ISBN: 978-0-8157-0286-3
Chapter One
The Future of Insurance Regulation: An Introduction Martin F. Grace and Robert W. Klein
The question of who should regulate the insurance industry has been debated in the United States since the time of the Civil War. Insurance continues to be regulated by the states despite several challenges to their authority over the years. The states' authority over insurance was supported in various court decisions until the Southeastern Underwriters case in 1944. In that case, the Supreme Court determined that the commerce clause of the Constitution applied to insurance and that insurance companies (and agents) were subject to federal antitrust law. The Court's ruling caused the states and the industry to push for the McCarran-Ferguson Act (MFA) in 1945, which delegated the regulation of insurance to the states.
At that time, the majority of insurance companies favored state over federal insurance regulation. However, since the passage of the MFA the bulk of insurance is now written by national (and international companies) operating across state borders. Many of these insurers have come to view state regulation as an increasing drag on their efficiency and competitiveness and now support a federal regulatory system. This is reflected in recent proposals that would establish an optional federal charter (OFC) for insurance companies and agents that would allow them to choose to be federally regulated and exempt from state regulation. However, there is fierce opposition to an OFC among the states and state-oriented segments of the industry.
Since the Gramm-Leach-Bliley Act (GLBA) was enacted in 1999, there has been increasing interest in Congress and significant sectors of the insurance industry to establish some form of federal insurance regulation. The GLBA provided the opportunity for banks, insurance companies, and other types of financial intermediaries to be owned by the same holding company. In addition, each type of firm was still subject to regulation by the particular intermediary's regulator. Although the GLBA was a significant step forward, a number of experts have criticized the division of regulation among various agencies and levels of government. In this sense, insurance is marked as the area most out of line with a modern, integrated system of financial regulation.

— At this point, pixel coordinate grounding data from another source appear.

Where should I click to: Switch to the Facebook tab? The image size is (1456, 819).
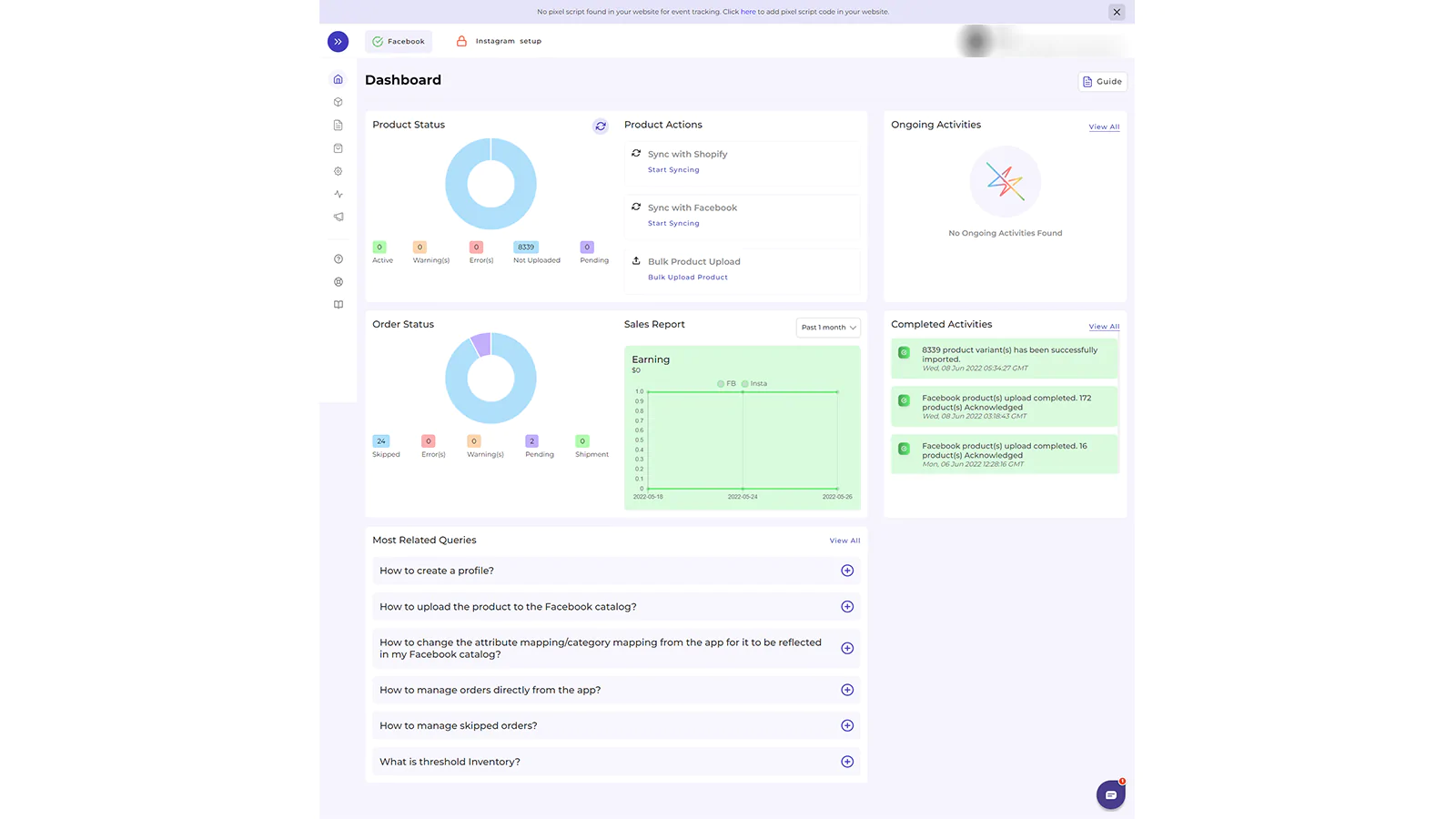point(399,42)
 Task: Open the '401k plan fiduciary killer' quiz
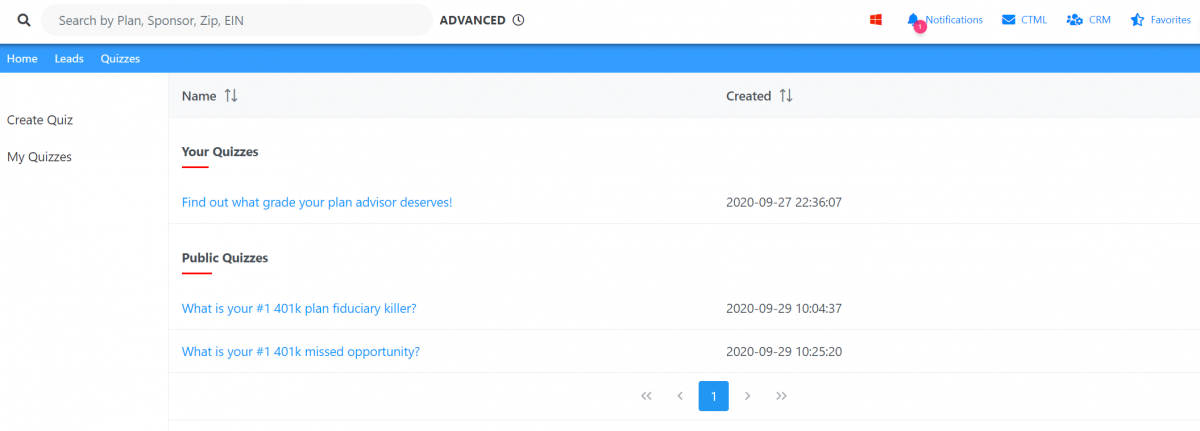pyautogui.click(x=299, y=308)
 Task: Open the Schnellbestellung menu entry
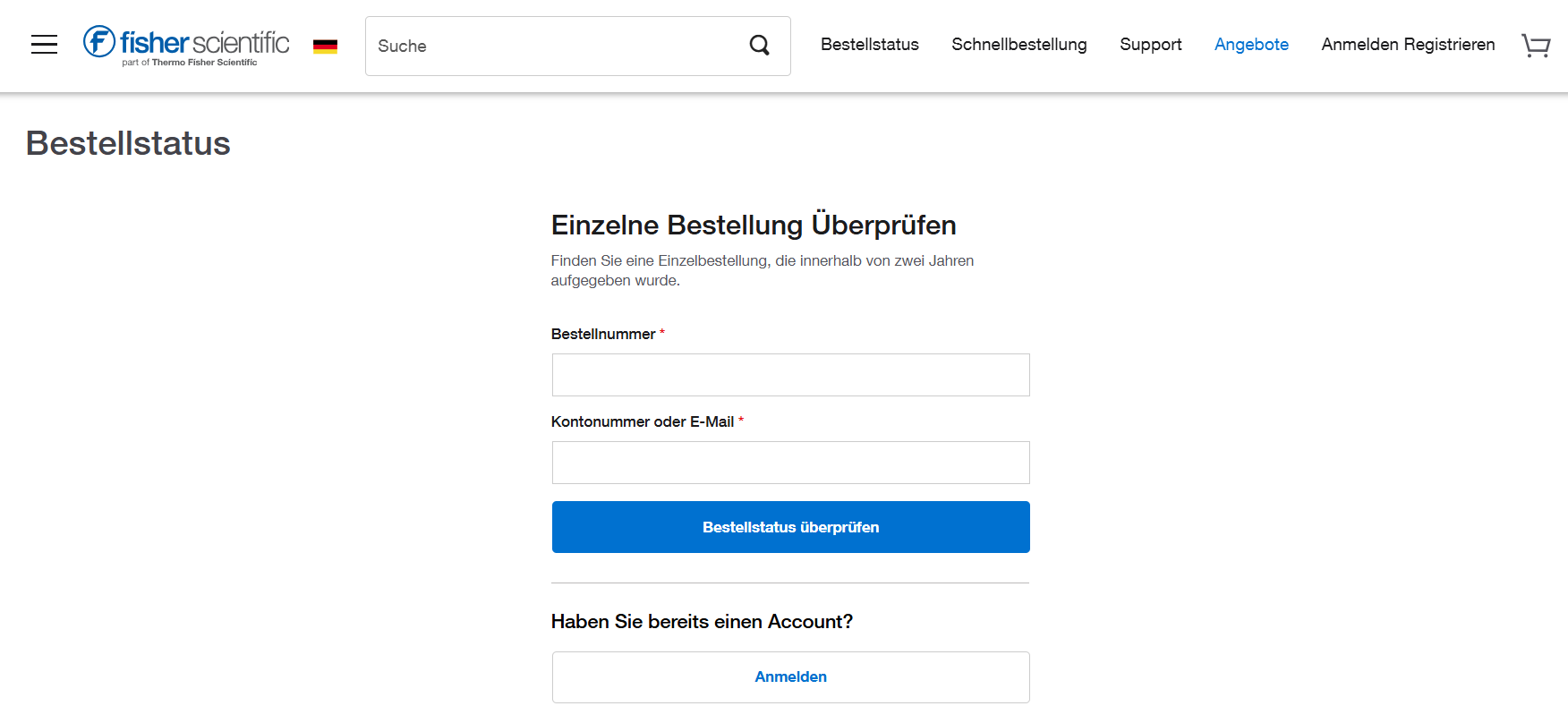coord(1018,44)
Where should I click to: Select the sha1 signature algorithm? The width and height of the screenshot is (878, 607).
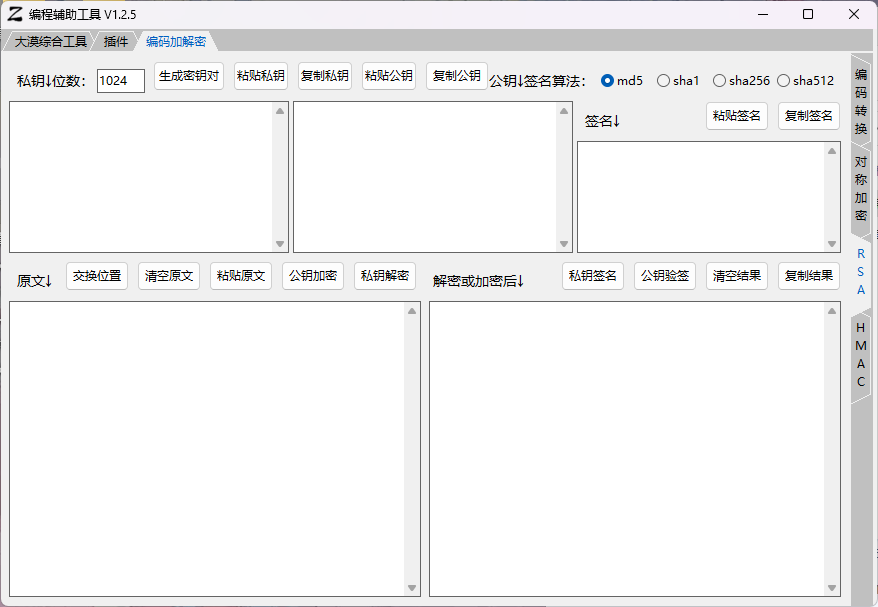coord(664,81)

The demand for federal regulation arises from not only the high cost of state regulation but also other problems associated with it. The high cost of state regulation derives from the fact that insurers must comply with the specific regulations in each state in which they do business. Insurers are burdened by duplicative yet often inconsistent regulation of many aspects of their operations, including solvency, products, prices, and market conduct. While solvency regulation is relatively uniform (albeit enforced by each state), the regulation of insurers' other activities (that is, market regulation) varies greatly among the states. Many insurers are concerned about the hurdles they must overcome in getting prices and products approved and the constraints and mandates imposed on various aspects of their market activities, which they view as excessive and unnecessary. These concerns have grown as the industry has becoming increasingly national and international in its scope of operations and as financial convergence has spurred competition between insurance companies and other institutions in the sale of certain financial products with similar attributes. The U.S. system of state insurance regulation is viewed as substantially undermining insurers' efficiency and ability to compete in national and international markets.
At the same time, any move to federal insurance regulation is strongly opposed by certain stakeholder groups, including state officials, state and regional insurance companies, and many insurance agents. Opponents of federal regulation raise concerns about the possibility of weakened regulation, reduced consumer protection, and lack of proper attention to local issues. State regulators, understandably, also may fear significant erosion of their authority if large segments of the industry become subject to federal regulation. Additionally, state-oriented insurance companies and agents may be concerned about the competitive advantages that would be gained by national insurers and agents that opt for federal regulation. Hence proposals to establish some form of federal insurance regulation, principally an OFC, have been mired in a fierce debate that has thwarted decisive legislative action.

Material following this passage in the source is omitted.